Conosceva male il carattere di mio fratello Francesco, e sperando d’avere in lui un buon appoggio ero malissimo appoggiato.

Senza essere ingiusto, egli era d’un istinto di formica diligentissima per se medesimo soltanto. D’un esterno affabile, d’un interno politico attento a non disgustare nemmeno una mosca, incapace di far fronte a’ disordini per il bene comune, per non avere nimici, aveva la sola mira del di lui particolar interesse e di far nascere una divisione senza chiederla, per porsi al possesso del patrimonio a lui spettante. Egli non s’adattava poi a riflettere colla mente né sui debiti che esistevano, né sopra a tre sorelle che rimanevano, né agli imbrogli infiniti e alle guerre che potevano essere suscitate da questa sua brama occulta.

Egli passò alla campagna, si pose in possesso con gli affittuali delle rendite, ed io m’occupai ne’ miei soliti studi con una mansuetudine che dinotava ch’io non voleva disturbare e molestare gli affari, e ch’era pronto a stare a qualunque legge di parsimonia dal canto mio.

Tutte le apparenze morali vogliono che si volesse ravviluppare in un ammasso di tanti imbarazzi ed a tanta disperazione mio fratello Francesco e me, che si riducessimo a una nuova partenza, egli per il Levante ed io per la Dalmazia.

Non ho chi incolpare di queste apparenze, e le menti riscaldate per delle passioni e delle offese che credono d’aver ricevute, meritano piú compassione che accusa.

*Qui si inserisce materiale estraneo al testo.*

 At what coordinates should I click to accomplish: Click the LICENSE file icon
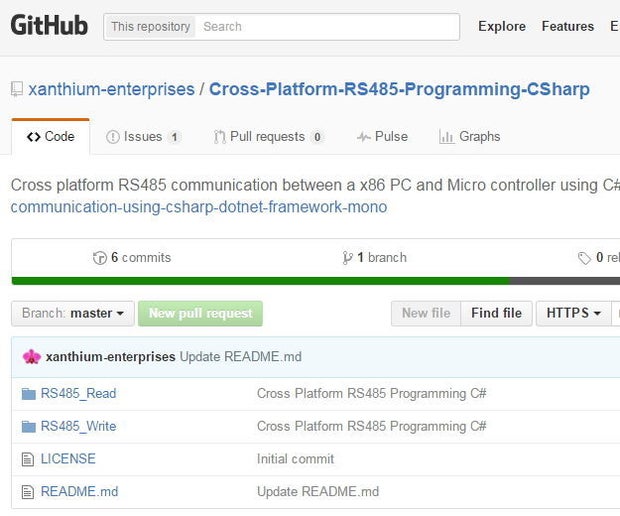[x=28, y=460]
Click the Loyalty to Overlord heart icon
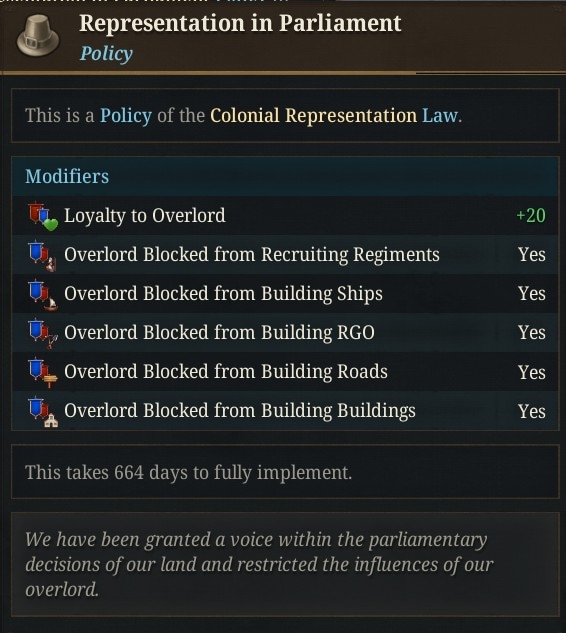The height and width of the screenshot is (633, 566). [43, 216]
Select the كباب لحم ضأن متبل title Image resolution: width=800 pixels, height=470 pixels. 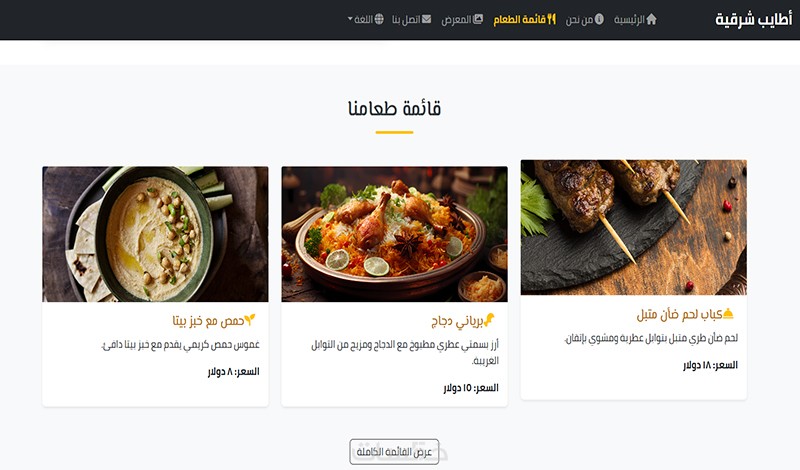click(679, 314)
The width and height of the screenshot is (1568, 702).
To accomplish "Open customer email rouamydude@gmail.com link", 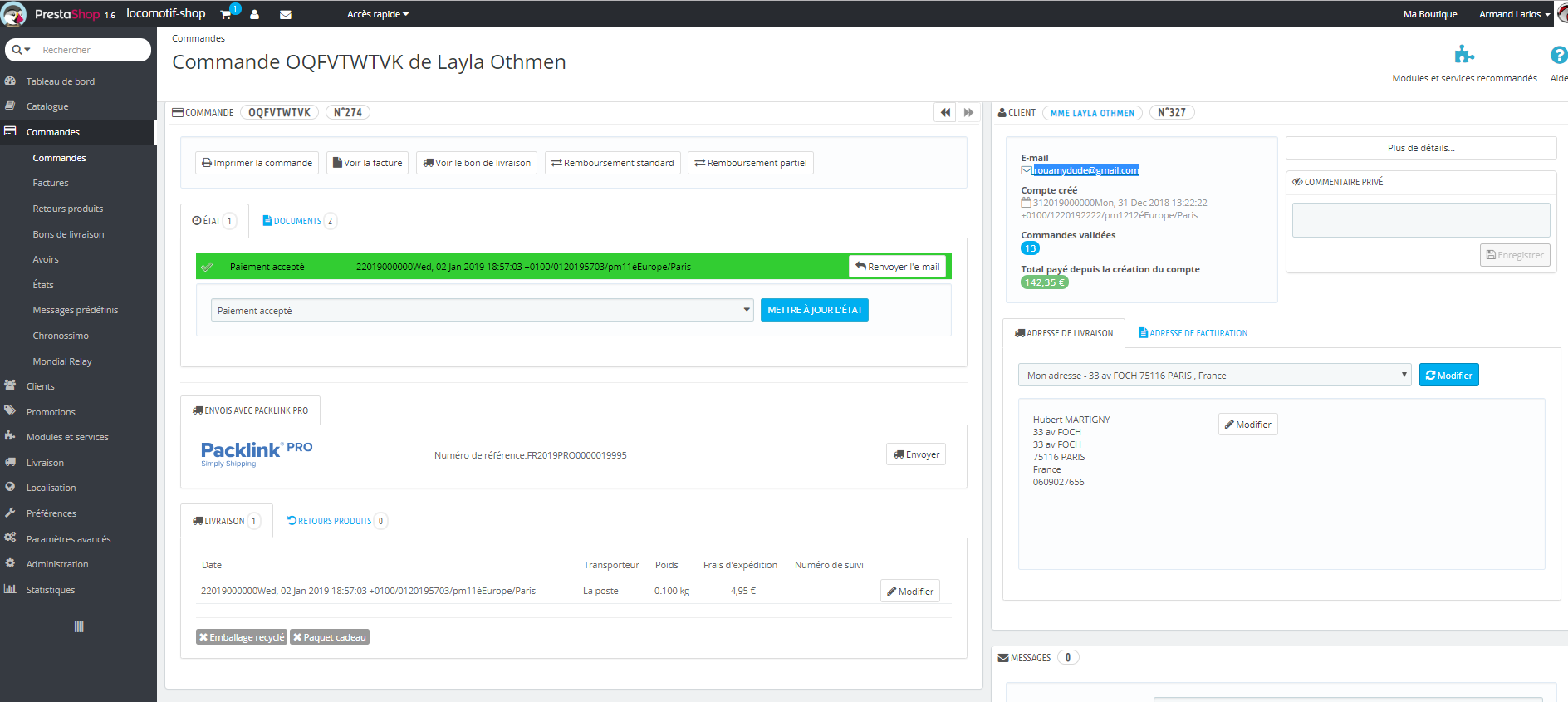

Le lettere e le commissioni di spedire dal Friuli a Venezia, fioccavano. Mio fratello villeggiatore e ministro voleva mostrare prontezza e non dare disgusti. Senza chieder ragione obbediva, non solo alle commissioni del fratello Gasparo, ma a quelle della cognata e della madre indistintamente. Spediva tutto ciò che gli veniva ordinato, perché gli ordini contenevano de’ ben coloriti pretesti. Nel corso di sette e poco piú mesi egli aveva eseguite tutte le commissioni e s’era felicemente alleggerito dall’intero imbroglio della vendita della ricolta di quell’anno.

Alcune rendite di Venezia, della Bergamasca e della Vicentina, che ascendevano a circa ottocento ducati, erano state riscosse e consunte.